In Italia ogni anno si registrano 5.400 nuovi casi di tumori delle vie biliari, un gruppo di neoplasie rare ma in crescita. “La patologia nasce nelle cellule che compongono i dotti biliari che collegano il fegato all’intestino – afferma Lorenza Rimassa, Professore Associato di Oncologia Medica presso Humanitas University e IRCCS Humanitas Research Hospital di Rozzano (Milano) -. Esistono diversi fattori di rischio conclamati tra cui alcune patologie croniche delle vie biliari ma anche alcuni stili di vita scorretti, come un eccessivo consumo di alcol, il fumo di sigaretta e soprattutto l’obesità e la sindrome metabolica. La diagnosi della malattia non è facile in quanto spesso il paziente non presenta sintomi evidenti. Infatti nel 25% dei casi il riscontro è totalmente casuale e dobbiamo di frequente intervenire su un cancro già in fase avanzata. Nonostante le percentuali di sopravvivenza siano ancora basse, grazie alla ricerca medico-scientifica vi sono stati nel corso degli anni degli indubbi progressi terapeutici”.
Se fino a tre anni fa era disponibile solo la chemioterapia, oggi gli specialisti possono ricorrere all’utilizzo di nuove terapie, quali immunoterapia e terapie a bersaglio molecolare, contro una malattia che presenta ancora molti bisogni insoddisfatti.
Uno degli ultimi farmaci approvati in Unione Europea è l’anticorpo monoclonale durvalumab (AstraZeneca) che viene utilizzato insieme alla chemioterapia.
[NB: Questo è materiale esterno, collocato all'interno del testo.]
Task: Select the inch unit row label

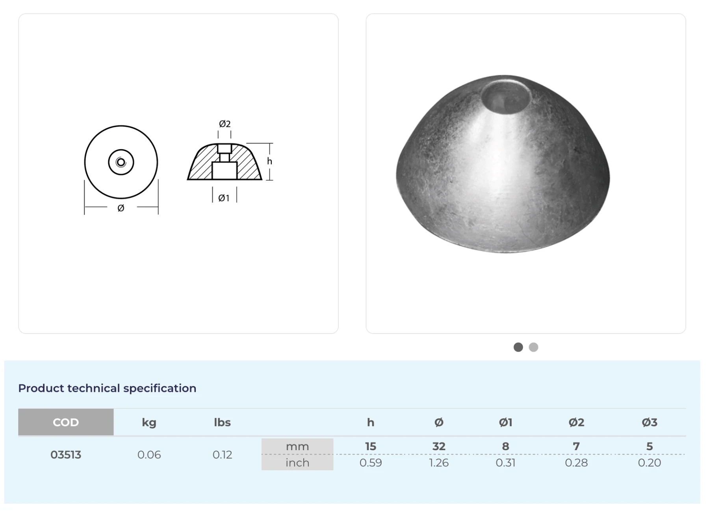Action: (x=297, y=462)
“L’approvazione a livello europeo si basa sui dati dello studio internazionale TOPAZ 1 – prosegue Lorenza Rimassa -. I pazienti trattati con durvalumab hanno raddoppiato la sopravvivenza a 2 anni rispetto al placebo (OS del 24% vs 12%). Di recente, vi è stata una pubblicazione indipendente di real world data su 145 pazienti reclutati in 17 diversi centri oncologici italiani, che ha valutato nella pratica clinica l’uso di durvalumab insieme a gemcibabina più cisplatino ad un follow up mediano di 8,5 mesi. Sono stati confermati i risultati ottenuti, in termini di efficacia e di sicurezza, della combinazione di chemioterapia e immunoterapia rispetto alla sola chemioterapia. Il tasso di risposta complessiva è stato del 34,5% e quello di controllo della malattia dell’87,6%. La sopravvivenza libera da progressione della malattia si è attestata a 8,9 mesi mentre la sopravvivenza globale è di 12,9 mesi. Inoltre, la nuova combinazione risulta ben tollerata e si registrano pochi eventi avversi gravi”.